AT&T needs the approval of the Justice Department and Federal Communications Commission to buy T-Mobile, which is the smallest of the major cellular companies and has carved out a niche by offering cheaper plans.
Whether or not regulators approve the merger, Wall Street took the news as a sign of the economy’s strength. On Monday, the Dow Jones Industrial Average rose 1.5 percent.
But public interest organizations expressed alarm yesterday about the transaction. Many argued that the deal will effectively render Verizon and AT&T — which control about 60 percent of the wireless market with about 200 million subscribers — a duopoly.

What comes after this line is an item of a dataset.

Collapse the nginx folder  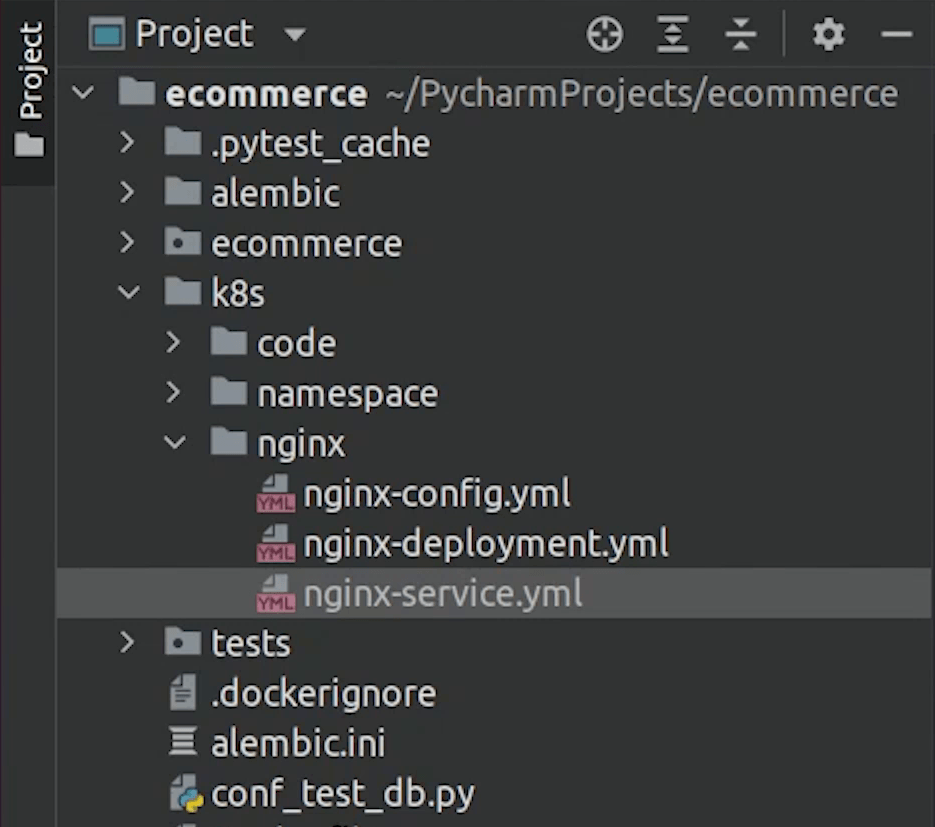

“You’re having the second- and fourth-biggest companies come together so they can totally cream the other guys, and when it comes down to it, what we’re talking about for consumers is prices. They will go up,” said Harold Feld, legal director of Public Knowledge, a digital rights nonprofit. “And it’s not as if anybody else can suddenly come into the market and challenge these guys.”
Many critics contend that the smaller carriers are hobbled because AT&T and Verizon are not required by law to give subscribers of smaller carriers data-roaming plans that enable Internet access.
“Competitors are going to say, ‘We can’t compete and they’ll want to get bought up by competitors,’ ” said Parul Desai, the policy counsel at Consumers Union, the nonprofit publisher of the Consumer Reports. “That leaves consumers with less choice and bad prices, and bad consumer prices affect innovation, especially when you have two or three carriers dominating the market.”
AT&T has a long history with antitrust regulators, who sought to end the company’s dominance in the 1980s by splitting it into the eight so-called Baby Bells after a landmark antitrust suit. In 2005, one of those firms, SBC, bought its former parent.
Nearly three decades after trying to bust up AT&T, regulators are again scrutinizing the company’s power. The FCC and the Justice Department have expressed some concerns that consumers do not have enough choice among wireless carriers.